Il s'avance vers la surface vitrée. Il veut le voir à présent... L'espace... Le vrai... De l'autre côté du volet de métal. A quoi ressemble cet univers derrière ?

« Litz, peut-on ouvrir le volet de protection ? Puis-je voir quelle vue on a d'ici ?

-Les niveaux d'énergie sont bas Matthew... Peut-être est-il plus prudent de recharger l'appareil au préalable.

-Litz... J'ai attendu toute ma vie pour voir ce qu'il y a là, dehors... S'il te plaît...

-Affirmatif. Ouverture du volet de protection. Boucliers antiradiations opérationnels. »

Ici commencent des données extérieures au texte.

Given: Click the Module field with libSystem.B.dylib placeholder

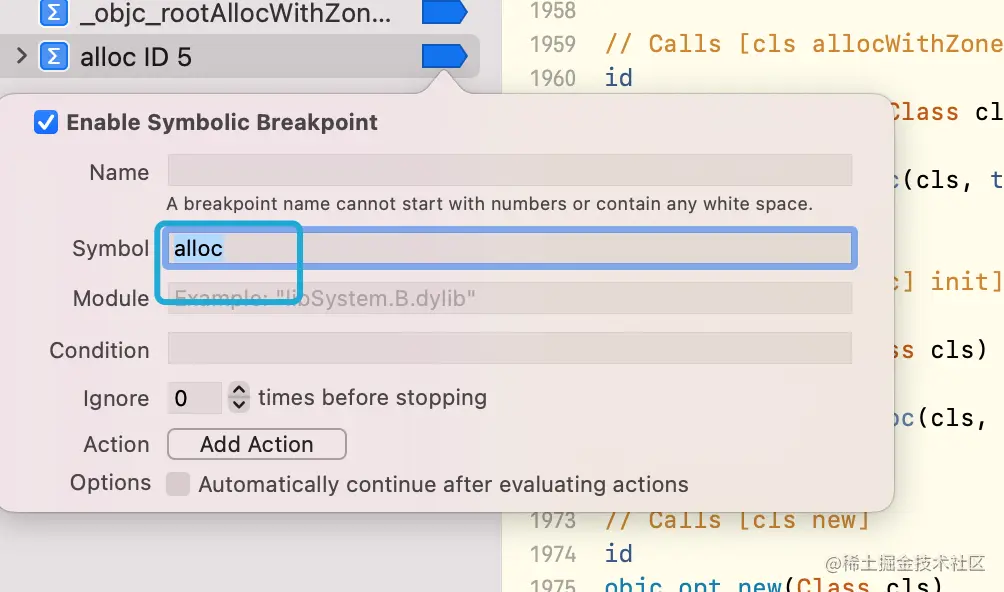Looking at the screenshot, I should click(x=510, y=298).
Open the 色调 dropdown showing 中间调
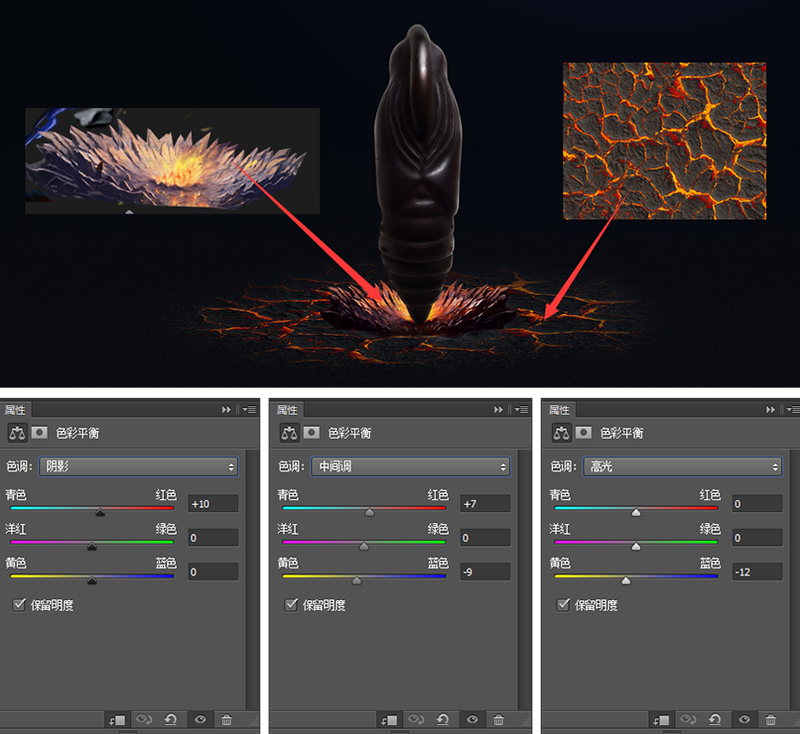800x734 pixels. pos(409,467)
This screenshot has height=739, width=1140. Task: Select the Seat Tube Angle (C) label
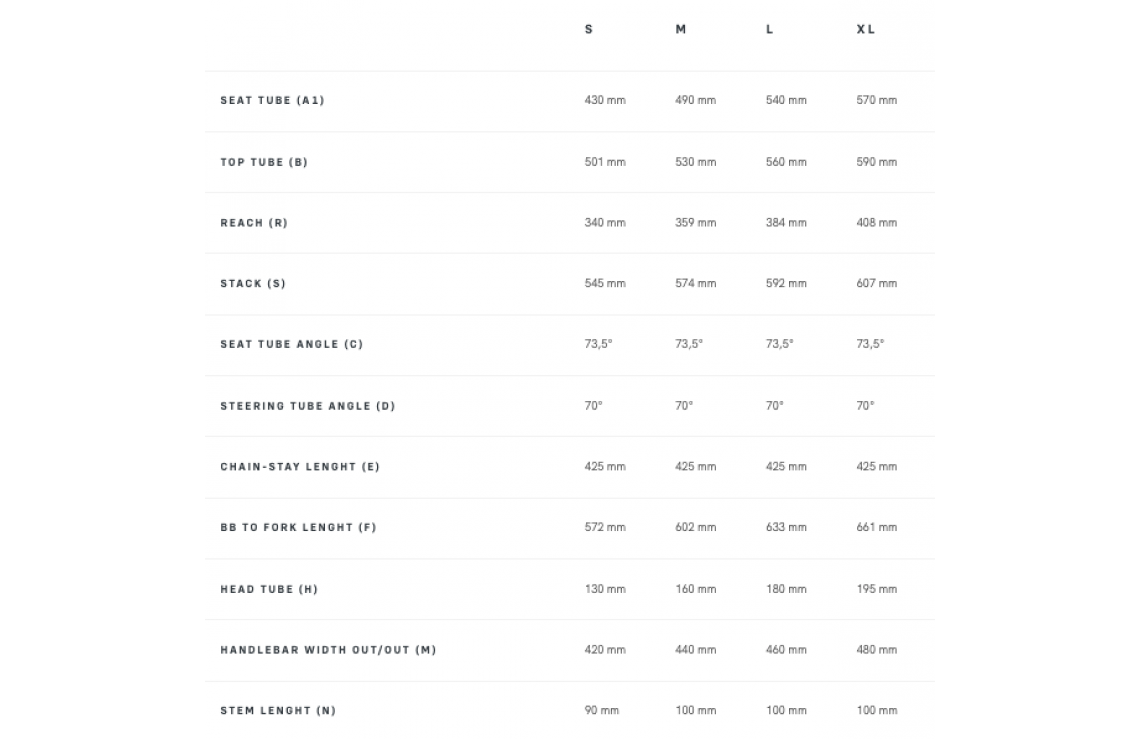(291, 345)
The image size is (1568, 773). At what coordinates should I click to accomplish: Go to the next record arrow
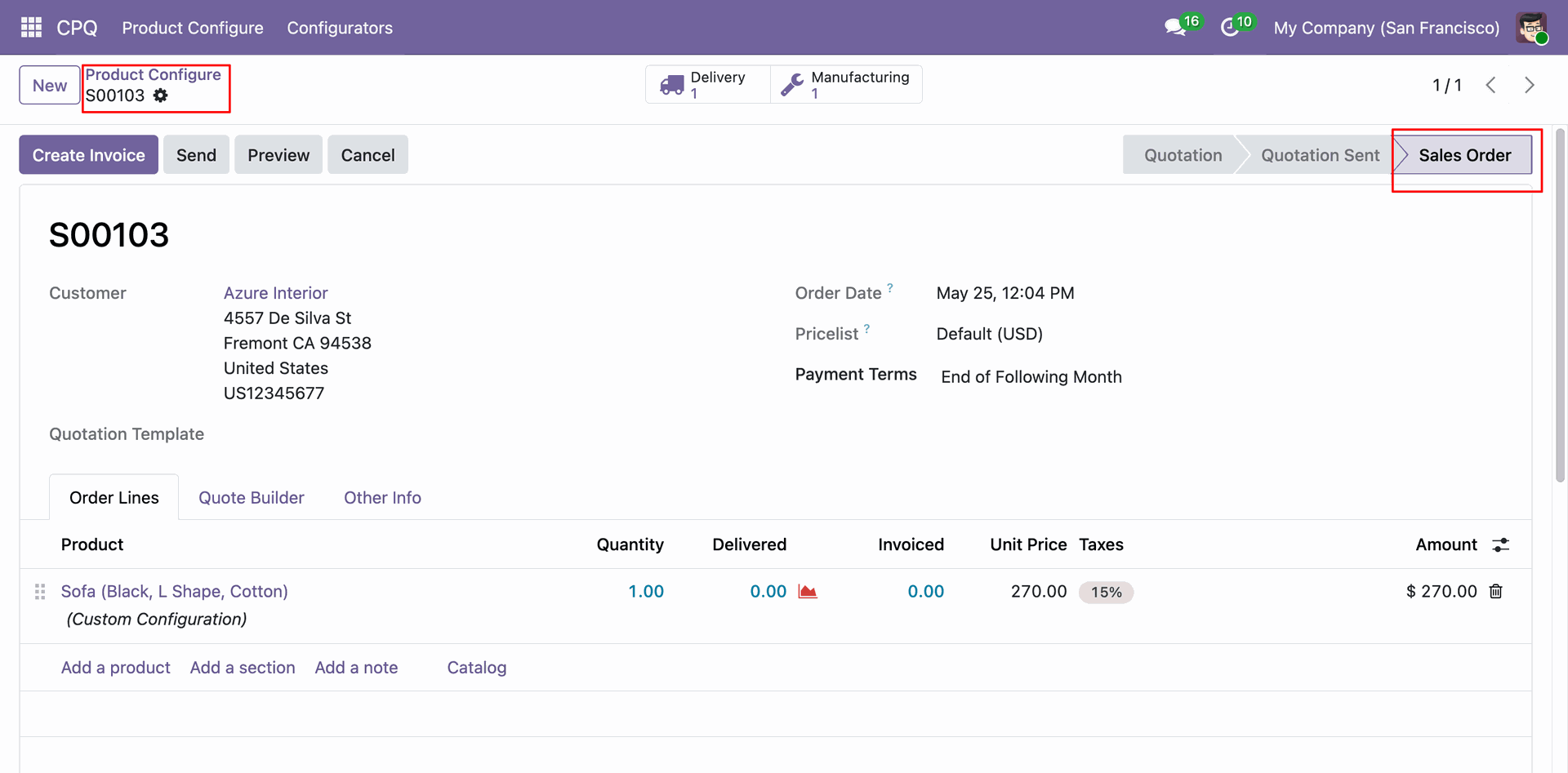coord(1530,85)
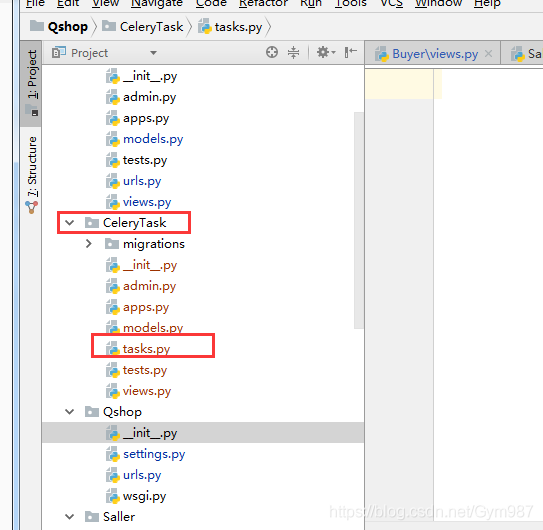Close the Buyer\views.py tab
The image size is (543, 530).
[488, 54]
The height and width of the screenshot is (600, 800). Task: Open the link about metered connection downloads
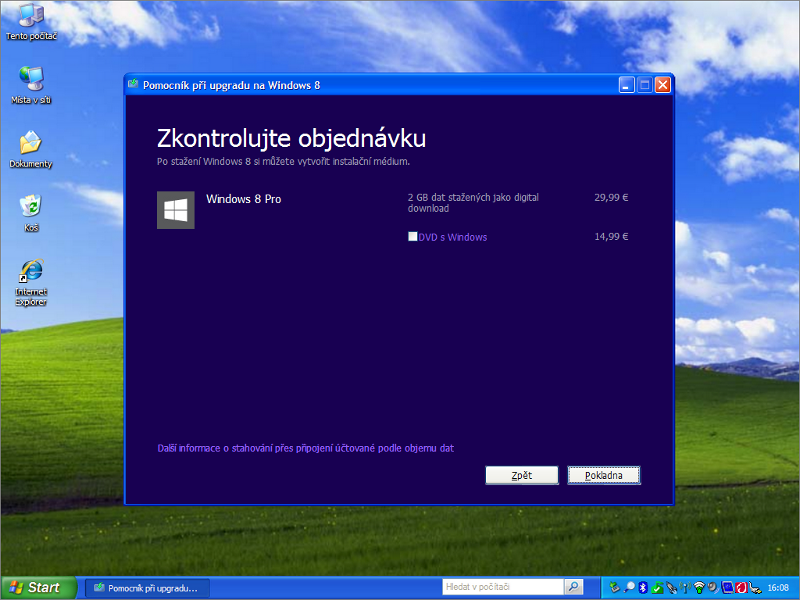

Lentement, le monstrueux voile commence à se lever derrière la vitre. Le verre s'assombrit, réagissant pour barrer la route aux rayons nocifs du cosmos. Le noir abyssal de l'espace se découvre aux yeux de Matthew. À nu, l'infini donne un sentiment de vertige, d'impossible. L'humanité n'est rien devant le Silence... Dans cet océan sans fond, tout se perd. Cette première vision effraie l'explorateur malgré lui. Pourtant, ce n'est pas la première fois qu'il voit ce décor. Mais là, la véritable solitude le foudroie sur place. Il est seul. Seul face à cette masse qui entoure son vaisseau. Le système Meg s'étend à perte de vue dans toutes les directions.

Au loin apparaissent des milliards de points lumineux. Leurs intensités varient. Quelques-uns, plus proches, se dessinent nettement sur la toile. Tandis que les autres, plus nombreux, s'effacent dans le néant. L'ensemble crée une nébuleuse de poussières sans limite précise qui s'écoule telle une rivière de diamants. Puis, c'est lorsque le volet termine son parcours qu'elle apparaît au plus à gauche, enfin. Tel un papillon, Matthew est attiré par son éclat.

L'étoile Meg Alpha. Une sphère parfaite brillante de mille feux. Elle scintille telle une danseuse, applaudie par le reste de ses sœurs. À cause de la distance, l'astre n'apporte aucune chaleur. Elle n'est d'ailleurs pas plus grosse qu'une cerise vue d'ici. Mais elle resplendit tellement que l'homme l'admire une minute entière.

« Elle est magnifique. »

Tranquille, il se rassoit et profite du spectacle. La planète Meg 15 ne semble pas sortir du paysage. Peut-être ne se trouve-t-elle pas dans la zone.

« Beau boulot Litz ! Je crois que nous pouvons nous applaudir cette fois.

-Affirmatif. Mais je n'ai fait que suivre les directives de la mission. Matthew, j'insiste, le niveau d'énergie dépasse le seuil critique. Les réserves de carburants restent suffisantes pour la navigation mais le vaisseau doit se recharger immédiatement.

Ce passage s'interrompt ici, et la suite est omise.